Collected data:
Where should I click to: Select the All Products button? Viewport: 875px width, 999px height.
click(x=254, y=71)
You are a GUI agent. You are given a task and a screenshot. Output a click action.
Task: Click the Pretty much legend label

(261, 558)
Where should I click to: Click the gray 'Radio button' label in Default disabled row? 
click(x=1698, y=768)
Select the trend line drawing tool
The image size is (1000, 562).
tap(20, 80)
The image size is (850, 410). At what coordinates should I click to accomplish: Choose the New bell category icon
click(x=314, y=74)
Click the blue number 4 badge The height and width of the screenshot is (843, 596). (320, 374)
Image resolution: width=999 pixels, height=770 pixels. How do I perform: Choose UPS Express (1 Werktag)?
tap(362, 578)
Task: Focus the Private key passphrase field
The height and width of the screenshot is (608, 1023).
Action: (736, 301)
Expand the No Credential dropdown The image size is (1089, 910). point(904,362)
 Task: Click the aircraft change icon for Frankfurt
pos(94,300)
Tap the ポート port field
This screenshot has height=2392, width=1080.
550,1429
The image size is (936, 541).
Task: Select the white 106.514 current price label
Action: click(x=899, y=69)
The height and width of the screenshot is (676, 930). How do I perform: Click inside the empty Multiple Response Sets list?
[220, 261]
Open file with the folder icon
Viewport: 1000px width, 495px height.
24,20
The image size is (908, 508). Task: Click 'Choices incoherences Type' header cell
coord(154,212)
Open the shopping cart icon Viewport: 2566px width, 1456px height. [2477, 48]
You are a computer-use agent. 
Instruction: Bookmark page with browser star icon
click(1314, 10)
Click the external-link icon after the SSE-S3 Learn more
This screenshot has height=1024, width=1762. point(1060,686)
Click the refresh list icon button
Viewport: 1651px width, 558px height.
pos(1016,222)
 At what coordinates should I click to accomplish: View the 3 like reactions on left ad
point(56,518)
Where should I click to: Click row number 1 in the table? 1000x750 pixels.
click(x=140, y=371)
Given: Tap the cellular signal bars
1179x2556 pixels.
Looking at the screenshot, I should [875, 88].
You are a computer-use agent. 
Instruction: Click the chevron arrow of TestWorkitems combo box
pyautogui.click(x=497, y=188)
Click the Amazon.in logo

The problem:
Write out each entry once more, exactly as it was given.

Task output:
Where should I click to: Select the All Products button? Viewport: 875px width, 999px height.
click(x=254, y=71)
You are a GUI agent. You are given a task and a screenshot. Output a click action.
Task: Click the Pretty much legend label

(261, 558)
Where should I click to: Click the gray 'Radio button' label in Default disabled row? 
click(x=1698, y=768)
Select the trend line drawing tool
The image size is (1000, 562).
tap(20, 80)
The image size is (850, 410). At what coordinates should I click to accomplish: Choose the New bell category icon
click(x=314, y=74)
Click the blue number 4 badge The height and width of the screenshot is (843, 596). (320, 374)
Image resolution: width=999 pixels, height=770 pixels. How do I perform: Choose UPS Express (1 Werktag)?
tap(362, 578)
Task: Focus the Private key passphrase field
The height and width of the screenshot is (608, 1023).
Action: (736, 301)
Expand the No Credential dropdown The image size is (1089, 910). point(904,362)
 Task: Click the aircraft change icon for Frankfurt
pos(94,300)
Tap the ポート port field
This screenshot has height=2392, width=1080.
550,1429
The image size is (936, 541).
Task: Select the white 106.514 current price label
Action: click(x=899, y=69)
The height and width of the screenshot is (676, 930). How do I perform: Click inside the empty Multiple Response Sets list?
[220, 261]
Open file with the folder icon
Viewport: 1000px width, 495px height.
24,20
The image size is (908, 508). Task: Click 'Choices incoherences Type' header cell
coord(154,212)
Open the shopping cart icon Viewport: 2566px width, 1456px height. [2477, 48]
You are a computer-use agent. 
Instruction: Bookmark page with browser star icon
click(1314, 10)
Click the external-link icon after the SSE-S3 Learn more
This screenshot has height=1024, width=1762. point(1060,686)
Click the refresh list icon button
Viewport: 1651px width, 558px height.
pos(1016,222)
 At what coordinates should I click to accomplish: View the 3 like reactions on left ad
point(56,518)
Where should I click to: Click row number 1 in the table? 1000x750 pixels.
click(x=140, y=371)
Given: Tap the cellular signal bars
1179x2556 pixels.
Looking at the screenshot, I should [875, 88].
You are a computer-use agent. 
Instruction: Click the chevron arrow of TestWorkitems combo box
pyautogui.click(x=497, y=188)
Click the Amazon.in logo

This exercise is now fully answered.